Projetos se multiplicam, intermediários surgem, mecanismos de financiamento são estruturados, muitas vezes antes que exista uma base sólida de governança capaz de sustentar a credibilidade do sistema. O ponto crítico, portanto, não está no volume de créditos emitidos, mas na arquitetura institucional que garante sua legitimidade.

Diferentemente dos mercados financeiros tradicionais, o mercado voluntário de carbono não nasceu a partir de uma regulação centralizada. Ele emergiu da convergência entre ciência climática, pressão reputacional corporativa e inovação financeira. Embora legítimo, esse processo produziu um efeito colateral relevante: ativos ambientais passaram a circular antes da consolidação de mecanismos robustos de rastreabilidade, integridade e accountability.

As consequências são amplamente conhecidas. Persistem dúvidas sobre adicionalidade, questionamentos sobre a permanência dos projetos, conflitos de interesse entre desenvolvedores, validadores e compradores, além de dificuldades de padronização metodológica. Em mercados maduros, esses desafios são tratados como riscos estruturais e mitigados por regras claras, auditorias contínuas e responsabilização formal. No mercado voluntário de carbono, ainda são frequentemente tratados como exceções operacionais, quando, na realidade, refletem lacunas institucionais.

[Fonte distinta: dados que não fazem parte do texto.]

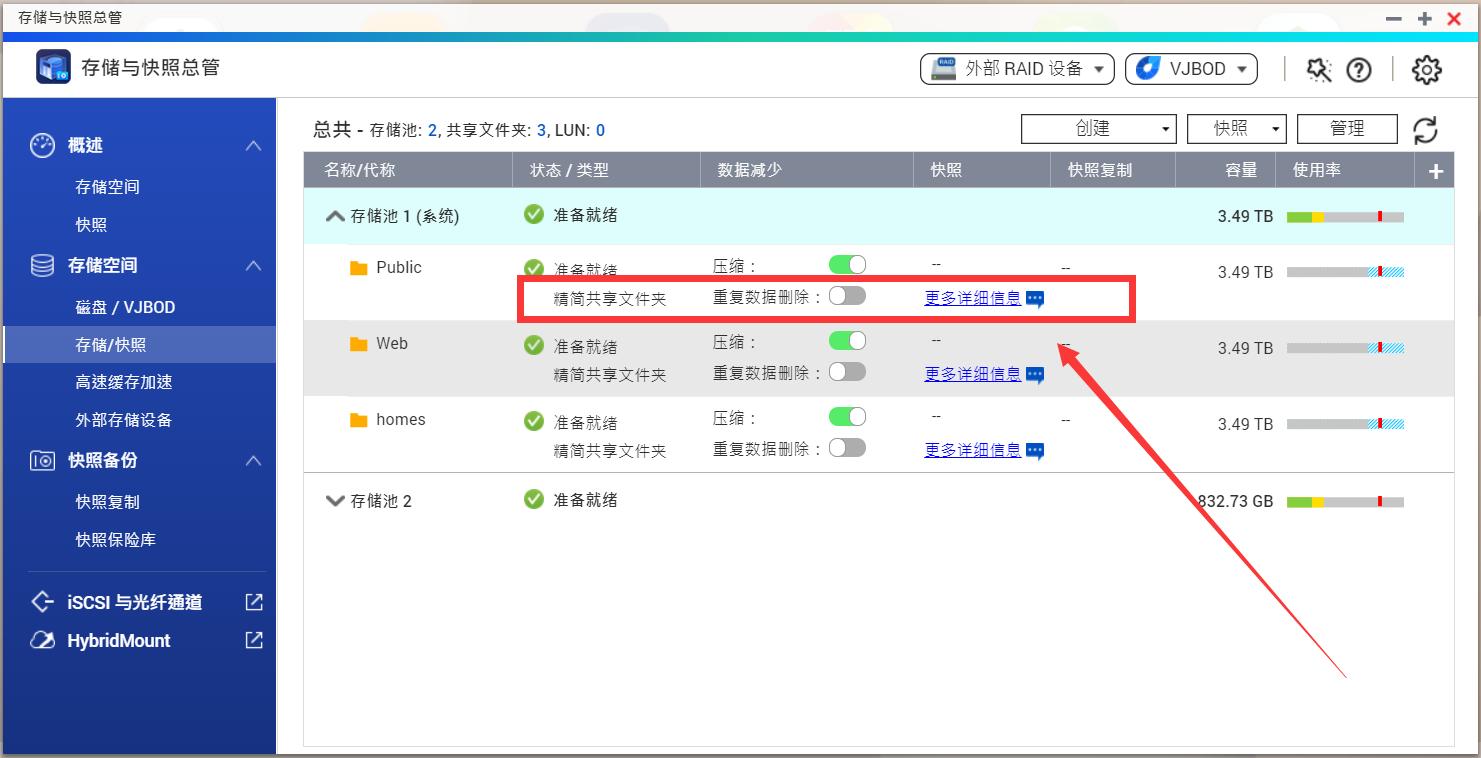
Task: Collapse the 存储池 1 (系统) section
Action: (x=334, y=215)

Tratar a governança como um obstáculo ao crescimento é um erro conceitual. Governança é infraestrutura. Ela define quem decide, como decide, quais riscos são assumidos, como são monitorados e quem responde por falhas. Sem essa base, não existe mercado funcional no longo prazo.

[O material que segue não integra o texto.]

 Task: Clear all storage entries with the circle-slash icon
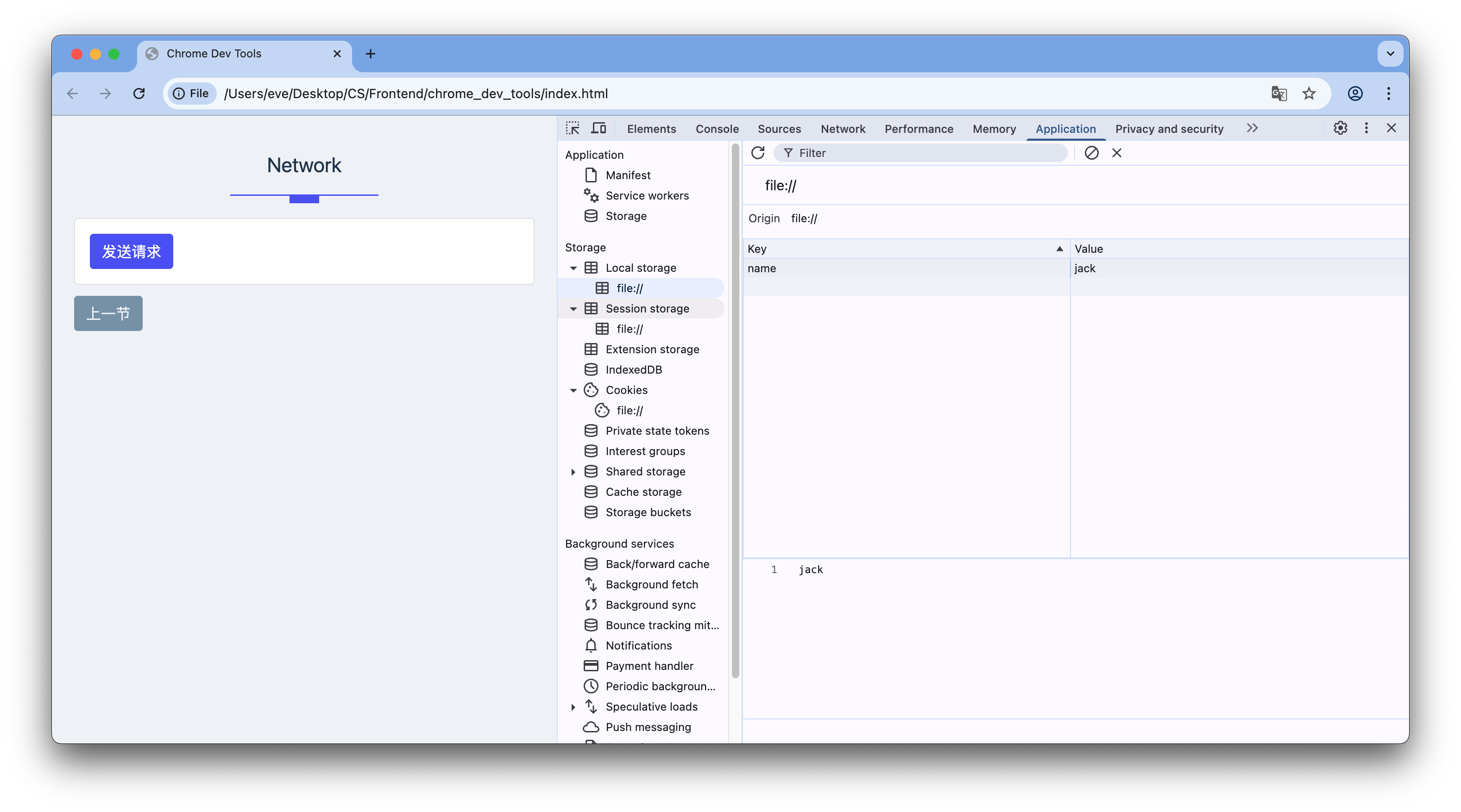pyautogui.click(x=1091, y=153)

No contexto do carbono voluntário, governança implica, no mínimo, clareza de papéis entre originadores, estruturadores, compradores e custodiante do ativo; separação efetiva entre quem mede, quem valida, quem financia e quem comercializa; processos formais de auditoria técnica, jurídica e financeira; transparência documental que permita rastrear o crédito desde a origem até sua aposentadoria; e mecanismos estruturados de gestão de risco reputacional, ambiental e regulatório.

Não se trata de criar camadas artificiais de controle, mas de reconhecer que o carbono é, simultaneamente, um ativo ambiental, financeiro e institucional. Mercados não se consolidam apenas por ação regulatória ou pela entrada de grandes compradores. Eles se consolidam quando surgem agentes dispostos a construir padrões, mesmo na ausência de obrigação formal.

No mercado voluntário de carbono, isso significa recusar estruturas opacas, evitar simplificações excessivas e aceitar que nem todo projeto é elegível, nem todo crédito é equivalente, nem toda solução é escalável sem ajustes institucionais. A governança, nesse sentido, não representa um freio, mas um compromisso com a longevidade do mercado.

O setor caminha inevitavelmente para maior escrutínio, seja por pressão regulatória, por exigência de investidores institucionais ou por demandas crescentes de compliance corporativo. Aqueles que já operam com processos, disciplina e governança não perceberão esse movimento como ruptura, mas como convergência.

O debate relevante, portanto, não é se a governança será exigida, mas quem está disposto a construí-la antes que ela seja imposta. A credibilidade do mercado voluntário de carbono dependerá menos do discurso climático e mais da solidez de sua arquitetura institucional.

Governança não gera manchetes fáceis. Não acelera ciclos de venda. Não cria narrativas simplificadas. Mas é ela que define se o mercado de carbono será um instrumento duradouro de transição econômica ou apenas mais uma promessa incapaz de se sustentar no tempo.

Rogério Araújo é CEO da Premium Roar Ltda, economista, gestor financeiro e especialista em estratégia de investimentos. Com mais de três décadas de atuação no mercado financeiro, lidera projetos voltados à estruturação de ativos, educação financeira e soluções estratégicas para investidores e empresas, unindo visão de longo prazo, disciplina institucional e foco em performance sustentável.